L’attitude tyrannique du tétrarque Hérode Archélaos provoque l’envoi d’une délégation de Judéens et de Samaritains à Rome. En 6, Auguste convoque Archélaos à Rome, le dépose et l’exile à Vienne, en Gaule. La Judée et la Samarie deviennent provinces romaines. Elles sont rattachées à la Syrie et administrées d’abord par un préfet de rang équestre qui réside à Césarée mais se rend à Jérusalem au moment des fêtes. Pour maintenir l’ordre, il dispose de troupes romaines et d’auxiliaires recrutés parmi les habitants de la plaine de Sharon et de la Samarie, les Juifs proprement dits étant exemptés du service dans l’armée romaine[5]. En effet, le respect de leurs interdits religieux (tabous alimentaires, observance du code de pureté rituelle, impossibilité de participer à d’autres cultes) empêchent les juifs de côtoyer les païens à l’armée[8]. Le préfet dispose aussi du droit de rendre la justice avec droit de vie et de mort, ce que confirme le récit du procès de Jésus.

Selon saint Luc (I,2), le gouverneur de Syrie Publius Sulpicius Quirinius procède, toujours en 6, à un recensement provincial en Judée[9], qui est divisée en dix toparchies (Jérusalem, Gophna, Akrabatta, Thamna, Lydda, Emmaüs, Pellé, Hérodium, Jéricho, l’Idumée et Engaddi) pour faciliter la collecte des impôts : Rome doit imposer sa fiscalité propre, fondée sur le tributum soli, la capitatio (capitation ou impôt par tête), et les droits de péage et de transit (portoria)[8]. Certains de ces impôts sont directement perçus par l’administration romaine tandis que d’autres, tels les droits de douane, sont affermés à des publicains.

Ce recensement provoque une révolte contre la capitatio, dirigée par Judas le Galiléen appuyé par le pharisien Sadoq[10] ; malgré les justifications données par les notables juifs, la révolte contre cette forme de domination romaine est durement réprimée. Les rebelles sont crucifiés. Cette révolte est à l'origine du mouvement des zélotes, qui considèrent Dieu comme leur seul chef et maître.

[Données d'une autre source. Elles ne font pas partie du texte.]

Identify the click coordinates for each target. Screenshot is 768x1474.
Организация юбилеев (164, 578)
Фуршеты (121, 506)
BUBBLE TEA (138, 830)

Hérode Agrippa Ier, d'abord tétrarque de Judée sous Caligula (37), obtient de Claude le titre de roi[5]. La Judée redevient un royaume jusqu'à sa mort en 44. D’après Flavius Josèphe, les troupes romaines de Césarée maudissent le souvenir d’Agrippa, entrent de force dans sa maison, violent ses filles et célèbrent sa mort publiquement par des fêtes et des libations. Après le bref épisode du royaume d’Agrippa Ier, Judée, Samarie et Idumée sont de nouveau annexées et confiées cette fois à un procurateur[8].

Cuspius Fadus est le premier (44-46)[5]. Il réprime la révolte de Theudas qui est décapité[11].

En 46, Tiberius Julius Alexander, un Juif apostat d’Alexandrie, devient procurateur jusqu'en 48. Il fait face à une famine et fait exécuter Jacques et Simon, fils de Judas le Galiléen, probablement chefs du parti zélote[5].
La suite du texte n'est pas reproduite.